--- EXERCISE DETAILS ---
Exactly as written, give back every record below.

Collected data
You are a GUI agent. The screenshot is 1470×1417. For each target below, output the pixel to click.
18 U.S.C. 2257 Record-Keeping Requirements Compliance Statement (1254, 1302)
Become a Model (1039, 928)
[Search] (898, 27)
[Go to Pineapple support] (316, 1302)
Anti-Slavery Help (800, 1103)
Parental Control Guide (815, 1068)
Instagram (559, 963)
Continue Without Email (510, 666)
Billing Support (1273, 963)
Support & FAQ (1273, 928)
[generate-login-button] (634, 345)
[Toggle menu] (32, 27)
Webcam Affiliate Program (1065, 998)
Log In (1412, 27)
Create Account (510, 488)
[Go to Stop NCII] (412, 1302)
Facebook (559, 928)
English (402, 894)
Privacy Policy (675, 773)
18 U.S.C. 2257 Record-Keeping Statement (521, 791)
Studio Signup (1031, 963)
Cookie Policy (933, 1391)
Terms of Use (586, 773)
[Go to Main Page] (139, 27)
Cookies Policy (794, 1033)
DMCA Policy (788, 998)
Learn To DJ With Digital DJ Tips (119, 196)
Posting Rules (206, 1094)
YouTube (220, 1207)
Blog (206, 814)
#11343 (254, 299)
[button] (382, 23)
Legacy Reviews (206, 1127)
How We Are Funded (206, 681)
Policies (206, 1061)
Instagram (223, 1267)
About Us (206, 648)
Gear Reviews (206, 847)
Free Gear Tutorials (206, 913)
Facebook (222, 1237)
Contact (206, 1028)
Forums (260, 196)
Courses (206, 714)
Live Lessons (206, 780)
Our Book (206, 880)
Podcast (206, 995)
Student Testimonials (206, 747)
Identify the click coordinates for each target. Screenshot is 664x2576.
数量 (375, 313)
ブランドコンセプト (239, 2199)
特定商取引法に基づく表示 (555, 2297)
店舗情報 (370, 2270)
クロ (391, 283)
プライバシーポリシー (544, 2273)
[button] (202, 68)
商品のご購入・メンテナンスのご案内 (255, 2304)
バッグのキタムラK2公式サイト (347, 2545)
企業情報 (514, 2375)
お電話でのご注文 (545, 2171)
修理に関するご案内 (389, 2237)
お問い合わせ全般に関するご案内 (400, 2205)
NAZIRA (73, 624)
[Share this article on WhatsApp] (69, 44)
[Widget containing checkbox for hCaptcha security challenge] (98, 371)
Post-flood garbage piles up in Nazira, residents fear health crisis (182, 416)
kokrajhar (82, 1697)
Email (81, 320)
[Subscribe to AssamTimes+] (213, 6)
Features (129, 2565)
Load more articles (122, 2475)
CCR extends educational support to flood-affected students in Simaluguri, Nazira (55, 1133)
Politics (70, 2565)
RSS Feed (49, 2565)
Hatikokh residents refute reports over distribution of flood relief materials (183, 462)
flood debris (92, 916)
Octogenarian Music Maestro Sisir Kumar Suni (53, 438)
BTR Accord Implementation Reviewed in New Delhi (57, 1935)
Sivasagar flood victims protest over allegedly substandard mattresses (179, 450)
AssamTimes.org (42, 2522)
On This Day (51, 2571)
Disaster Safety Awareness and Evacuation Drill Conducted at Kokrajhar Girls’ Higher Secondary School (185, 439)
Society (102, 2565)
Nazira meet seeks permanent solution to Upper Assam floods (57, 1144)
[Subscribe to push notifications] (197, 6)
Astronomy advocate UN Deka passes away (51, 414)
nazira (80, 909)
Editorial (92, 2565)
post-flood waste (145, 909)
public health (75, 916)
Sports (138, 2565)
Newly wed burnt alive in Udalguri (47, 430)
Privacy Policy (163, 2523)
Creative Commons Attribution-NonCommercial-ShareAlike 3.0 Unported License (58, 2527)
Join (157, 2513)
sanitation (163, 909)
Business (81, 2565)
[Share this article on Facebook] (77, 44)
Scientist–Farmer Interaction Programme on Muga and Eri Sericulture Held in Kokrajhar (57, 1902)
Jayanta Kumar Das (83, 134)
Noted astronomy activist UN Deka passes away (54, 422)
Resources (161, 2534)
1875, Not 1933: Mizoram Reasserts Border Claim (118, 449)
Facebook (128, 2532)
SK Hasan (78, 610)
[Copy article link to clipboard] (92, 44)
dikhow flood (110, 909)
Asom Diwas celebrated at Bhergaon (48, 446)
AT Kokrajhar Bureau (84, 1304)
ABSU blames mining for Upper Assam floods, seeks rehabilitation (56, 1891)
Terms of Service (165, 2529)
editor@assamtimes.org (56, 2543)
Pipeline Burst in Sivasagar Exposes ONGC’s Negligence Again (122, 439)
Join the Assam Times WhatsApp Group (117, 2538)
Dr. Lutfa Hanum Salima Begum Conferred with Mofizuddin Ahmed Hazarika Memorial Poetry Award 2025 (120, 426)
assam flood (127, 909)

--- FINAL ANSWER ---
You are a GUI agent. The screenshot is 1470×1417. For each target below, output the pixel to click.
18 U.S.C. 2257 Record-Keeping Requirements Compliance Statement (1254, 1302)
Become a Model (1039, 928)
[Search] (898, 27)
[Go to Pineapple support] (316, 1302)
Anti-Slavery Help (800, 1103)
Parental Control Guide (815, 1068)
Instagram (559, 963)
Continue Without Email (510, 666)
Billing Support (1273, 963)
Support & FAQ (1273, 928)
[generate-login-button] (634, 345)
[Toggle menu] (32, 27)
Webcam Affiliate Program (1065, 998)
Log In (1412, 27)
Create Account (510, 488)
[Go to Stop NCII] (412, 1302)
Facebook (559, 928)
English (402, 894)
Privacy Policy (675, 773)
18 U.S.C. 2257 Record-Keeping Statement (521, 791)
Studio Signup (1031, 963)
Cookie Policy (933, 1391)
Terms of Use (586, 773)
[Go to Main Page] (139, 27)
Cookies Policy (794, 1033)
DMCA Policy (788, 998)
Learn To DJ With Digital DJ Tips (119, 196)
Posting Rules (206, 1094)
YouTube (220, 1207)
Blog (206, 814)
#11343 (254, 299)
[button] (382, 23)
Legacy Reviews (206, 1127)
How We Are Funded (206, 681)
Policies (206, 1061)
Instagram (223, 1267)
About Us (206, 648)
Gear Reviews (206, 847)
Free Gear Tutorials (206, 913)
Facebook (222, 1237)
Contact (206, 1028)
Forums (260, 196)
Courses (206, 714)
Live Lessons (206, 780)
Our Book (206, 880)
Podcast (206, 995)
Student Testimonials (206, 747)
Identify the click coordinates for each target. Screenshot is 664x2576.
数量 (375, 313)
ブランドコンセプト (239, 2199)
特定商取引法に基づく表示 (555, 2297)
店舗情報 (370, 2270)
クロ (391, 283)
プライバシーポリシー (544, 2273)
[button] (202, 68)
商品のご購入・メンテナンスのご案内 (255, 2304)
バッグのキタムラK2公式サイト (347, 2545)
企業情報 (514, 2375)
お電話でのご注文 (545, 2171)
修理に関するご案内 (389, 2237)
お問い合わせ全般に関するご案内 (400, 2205)
NAZIRA (73, 624)
[Share this article on WhatsApp] (69, 44)
[Widget containing checkbox for hCaptcha security challenge] (98, 371)
Post-flood garbage piles up in Nazira, residents fear health crisis (182, 416)
kokrajhar (82, 1697)
Email (81, 320)
[Subscribe to AssamTimes+] (213, 6)
Features (129, 2565)
Load more articles (122, 2475)
CCR extends educational support to flood-affected students in Simaluguri, Nazira (55, 1133)
Politics (70, 2565)
RSS Feed (49, 2565)
Hatikokh residents refute reports over distribution of flood relief materials (183, 462)
flood debris (92, 916)
Octogenarian Music Maestro Sisir Kumar Suni (53, 438)
BTR Accord Implementation Reviewed in New Delhi (57, 1935)
Sivasagar flood victims protest over allegedly substandard mattresses (179, 450)
AssamTimes.org (42, 2522)
On This Day (51, 2571)
Disaster Safety Awareness and Evacuation Drill Conducted at Kokrajhar Girls’ Higher Secondary School (185, 439)
Society (102, 2565)
Nazira meet seeks permanent solution to Upper Assam floods (57, 1144)
[Subscribe to push notifications] (197, 6)
Astronomy advocate UN Deka passes away (51, 414)
nazira (80, 909)
Editorial (92, 2565)
post-flood waste (145, 909)
public health (75, 916)
Sports (138, 2565)
Newly wed burnt alive in Udalguri (47, 430)
Privacy Policy (163, 2523)
Creative Commons Attribution-NonCommercial-ShareAlike 3.0 Unported License (58, 2527)
Join (157, 2513)
sanitation (163, 909)
Business (81, 2565)
[Share this article on Facebook] (77, 44)
Scientist–Farmer Interaction Programme on Muga and Eri Sericulture Held in Kokrajhar (57, 1902)
Jayanta Kumar Das (83, 134)
Noted astronomy activist UN Deka passes away (54, 422)
Resources (161, 2534)
1875, Not 1933: Mizoram Reasserts Border Claim (118, 449)
Facebook (128, 2532)
SK Hasan (78, 610)
[Copy article link to clipboard] (92, 44)
dikhow flood (110, 909)
Asom Diwas celebrated at Bhergaon (48, 446)
AT Kokrajhar Bureau (84, 1304)
ABSU blames mining for Upper Assam floods, seeks rehabilitation (56, 1891)
Terms of Service (165, 2529)
editor@assamtimes.org (56, 2543)
Pipeline Burst in Sivasagar Exposes ONGC’s Negligence Again (122, 439)
Join the Assam Times WhatsApp Group (117, 2538)
Dr. Lutfa Hanum Salima Begum Conferred with Mofizuddin Ahmed Hazarika Memorial Poetry Award 2025 (120, 426)
assam flood (127, 909)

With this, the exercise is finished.